Sampai Nabi SAW bersumpah: " Demi Dzat, diriku ditangannya Dzat, bahwa kamu sekalian tidak akan bisa masuk surga sampai kalian semua beriman, dan kalian tidak disebut beriman , sampai kalian semua saling sayang menyayangi satu sama lain".
Pak Jokowi , itu bahan bapak kepada ummat ini, kepada warga bangsa yang beraneka ragam ini, bersatulah, rukunlah, damailah.

Pak Jokowi , harus ada solusi yang menyentuh di akar bawah soal intoleransi dan sara.

Kalau tidak ada solusi yang menyentuh sampai di akar bawah  soal intoleransi dan sara, berpotensi besar rakyat dibikin sengsara oleh segelintir orang "picik", membuat pembangunan bangsa tertatih tatih tidak lancar dibawah.
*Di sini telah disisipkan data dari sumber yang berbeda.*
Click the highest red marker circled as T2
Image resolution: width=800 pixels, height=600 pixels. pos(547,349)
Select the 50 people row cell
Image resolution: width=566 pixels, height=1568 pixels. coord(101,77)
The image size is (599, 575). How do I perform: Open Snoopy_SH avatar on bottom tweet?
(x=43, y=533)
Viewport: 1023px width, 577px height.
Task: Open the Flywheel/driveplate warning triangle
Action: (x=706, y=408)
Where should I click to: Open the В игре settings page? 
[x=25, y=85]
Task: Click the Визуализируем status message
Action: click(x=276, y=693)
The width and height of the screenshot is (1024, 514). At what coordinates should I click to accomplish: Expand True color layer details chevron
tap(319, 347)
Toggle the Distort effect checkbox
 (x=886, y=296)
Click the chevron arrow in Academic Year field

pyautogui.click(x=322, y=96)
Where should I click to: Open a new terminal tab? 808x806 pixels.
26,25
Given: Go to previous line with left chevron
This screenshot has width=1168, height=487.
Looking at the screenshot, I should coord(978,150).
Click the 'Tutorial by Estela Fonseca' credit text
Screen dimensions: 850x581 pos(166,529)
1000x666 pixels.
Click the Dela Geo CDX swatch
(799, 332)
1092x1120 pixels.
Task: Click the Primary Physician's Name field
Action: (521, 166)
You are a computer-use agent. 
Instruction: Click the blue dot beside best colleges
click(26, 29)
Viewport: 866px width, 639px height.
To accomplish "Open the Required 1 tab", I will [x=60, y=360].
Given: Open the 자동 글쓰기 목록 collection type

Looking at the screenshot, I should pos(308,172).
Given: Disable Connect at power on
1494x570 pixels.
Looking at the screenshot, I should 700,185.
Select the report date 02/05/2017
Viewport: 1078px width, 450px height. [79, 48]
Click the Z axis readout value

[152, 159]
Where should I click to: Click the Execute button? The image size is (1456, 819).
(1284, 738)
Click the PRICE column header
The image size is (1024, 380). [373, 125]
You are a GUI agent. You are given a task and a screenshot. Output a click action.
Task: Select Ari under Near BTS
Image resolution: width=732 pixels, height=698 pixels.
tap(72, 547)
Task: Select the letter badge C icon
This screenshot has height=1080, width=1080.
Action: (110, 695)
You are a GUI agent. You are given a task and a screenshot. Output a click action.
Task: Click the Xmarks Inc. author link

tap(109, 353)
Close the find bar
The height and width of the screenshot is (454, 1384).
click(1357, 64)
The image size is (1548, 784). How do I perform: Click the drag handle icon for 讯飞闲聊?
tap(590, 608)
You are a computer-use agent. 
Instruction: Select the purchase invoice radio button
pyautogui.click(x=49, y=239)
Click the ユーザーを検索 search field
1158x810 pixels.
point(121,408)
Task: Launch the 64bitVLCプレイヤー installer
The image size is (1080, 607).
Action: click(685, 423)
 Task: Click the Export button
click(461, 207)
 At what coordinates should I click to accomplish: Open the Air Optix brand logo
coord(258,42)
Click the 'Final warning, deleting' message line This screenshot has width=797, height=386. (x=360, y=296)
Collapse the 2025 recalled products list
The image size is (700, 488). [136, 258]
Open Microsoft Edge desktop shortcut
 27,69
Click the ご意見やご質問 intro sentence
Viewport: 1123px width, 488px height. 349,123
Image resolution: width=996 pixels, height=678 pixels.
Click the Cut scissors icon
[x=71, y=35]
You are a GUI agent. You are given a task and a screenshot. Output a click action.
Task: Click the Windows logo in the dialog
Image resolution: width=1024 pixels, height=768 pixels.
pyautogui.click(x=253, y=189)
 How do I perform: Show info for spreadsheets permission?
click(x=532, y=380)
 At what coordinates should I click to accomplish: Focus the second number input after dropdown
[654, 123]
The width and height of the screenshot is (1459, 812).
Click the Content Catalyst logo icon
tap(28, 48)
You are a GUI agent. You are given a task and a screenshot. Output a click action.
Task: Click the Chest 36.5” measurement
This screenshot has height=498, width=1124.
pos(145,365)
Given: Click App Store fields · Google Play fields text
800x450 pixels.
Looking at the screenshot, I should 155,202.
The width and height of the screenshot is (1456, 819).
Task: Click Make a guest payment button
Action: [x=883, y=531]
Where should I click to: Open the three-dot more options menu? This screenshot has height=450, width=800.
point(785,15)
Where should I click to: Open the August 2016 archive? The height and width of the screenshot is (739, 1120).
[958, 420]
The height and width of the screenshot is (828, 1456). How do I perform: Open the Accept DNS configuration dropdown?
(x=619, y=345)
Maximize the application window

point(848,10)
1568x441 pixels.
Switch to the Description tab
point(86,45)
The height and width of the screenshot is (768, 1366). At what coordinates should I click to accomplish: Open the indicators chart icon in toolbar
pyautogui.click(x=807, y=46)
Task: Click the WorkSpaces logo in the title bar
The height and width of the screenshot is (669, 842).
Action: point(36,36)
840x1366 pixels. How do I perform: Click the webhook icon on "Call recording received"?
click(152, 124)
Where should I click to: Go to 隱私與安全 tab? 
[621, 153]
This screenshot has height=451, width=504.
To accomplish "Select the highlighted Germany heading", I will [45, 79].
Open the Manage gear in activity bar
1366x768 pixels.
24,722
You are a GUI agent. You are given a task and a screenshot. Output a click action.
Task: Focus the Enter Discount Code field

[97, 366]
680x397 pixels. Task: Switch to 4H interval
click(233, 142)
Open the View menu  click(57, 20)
Sekiranya, Apakah tidak baik bila harus ada " Lembaga" kerukunan ummat beragama" dari pusat sampai ke akar bawah di Desa, buat semua agama, bekerja mengatasi menasihati ummatnya "yang nakal" dan kepentingan lainnya. Jadi tiap tiap agama harus punya " lembaga kerukunan  ummat beragama", sampai desa. Islam umpamanya, harus punya lembaga kerukunan ummat beragama Islam dari segala aliran dan pecahannya. Gunanya bermusyawaroh bukan menang-menangan, bila terjadi masalah diintern Islam , lembaganya mengutamakan kedamaian dan kerukunan, tidak menjelekkan, saling maaf memaafkan, menjauhkan sikap dari intoleransi dan sara. Itu pasti ulahnya seorang, membawa bawa yang lain. Kemudian untuk" lintas agama" kita buat "Dewan kerukunan ummat beragama", sampai ke desa.  Dalam musyawaroh , yang dicari damai dan rukunnya, bukan ngotot-ngototan. Agar sesama warga bangsa dapat hidup berdampingan buat persatuan bangsa, dan membangun bangsa sampai anak turun bangsa bisa hidup senang dan rukun. Jangan saling fitnah, jangan provokatif, jangan sangka jelek. Masing-masing pemuka agama dan segala alirannya mengurus ummatnya, agar ibadah dengan tenang syukur bisa ibadah dengan baik bahkan dilindungi oleh negara. Jadi tidak ada warga bangsa umpama mengaku Islam , tidak tersentuh oleh pembinaan agama cara benar oleh pemukanya.  Tidak ada warga yang " liar tak terbina", sesuai keyakinannya; siapapun dia orang biasa sampai orang "luar biasa".
Kita ditakdirkan memang berbeda, jangan menyalahkan "cara" orang yang memang berbeda. Jangan dibanding bandingkan pasti beda. Urusan "mana yang benar", nanti ( !) urusan masing-masing disisi Allah. Nasihati ummat masing masing agat taat beribadah pada Allah dan RasulNya, jangan sampai melanggar apalagi murtad.
Oknum yang melanggar aturan agamanya apalagi murtad, dan pindah keyakinan yang lain, silakan saja. Tapi jangan menjelek jelekkan atau menjadi provokator mengajak  untuk memusuhi agama atau keyakinan sebelumnya atau yang lain. Disini perlu kearifan pemuka agama masing-masing.Jadi apabila terjadi kechilapan, pemukanya mengajak ummatnya rukun cari solusinya, bukan permusuhan, islah, mengutamakan saling maaf dan sayang menyayangi sesama bangsa, baik itu suatu agama atau keyakinan maupun lintas agama. Hidayah itu milik Allah. Manusia tidak bisa memberi hidayah walau kepada orang yang dia cintai. Allah lah yang memberi hidayah kepada orang yang Allah kehendaki ( Alquran)
Pak Jokowi itu satu lagi bahan bapak. Rakyat sangat tidak tentram diperlakukan tidak adil oleh warga sendiri yang kebetulan jadi " pejabat tingkat bawah, merasa paling benar, paling kuasa di akar bawah".
Semoga bisa jadi bahan pertimbangan. Semoga Allah Swt selalu membimbing kita dijalan kebenaran.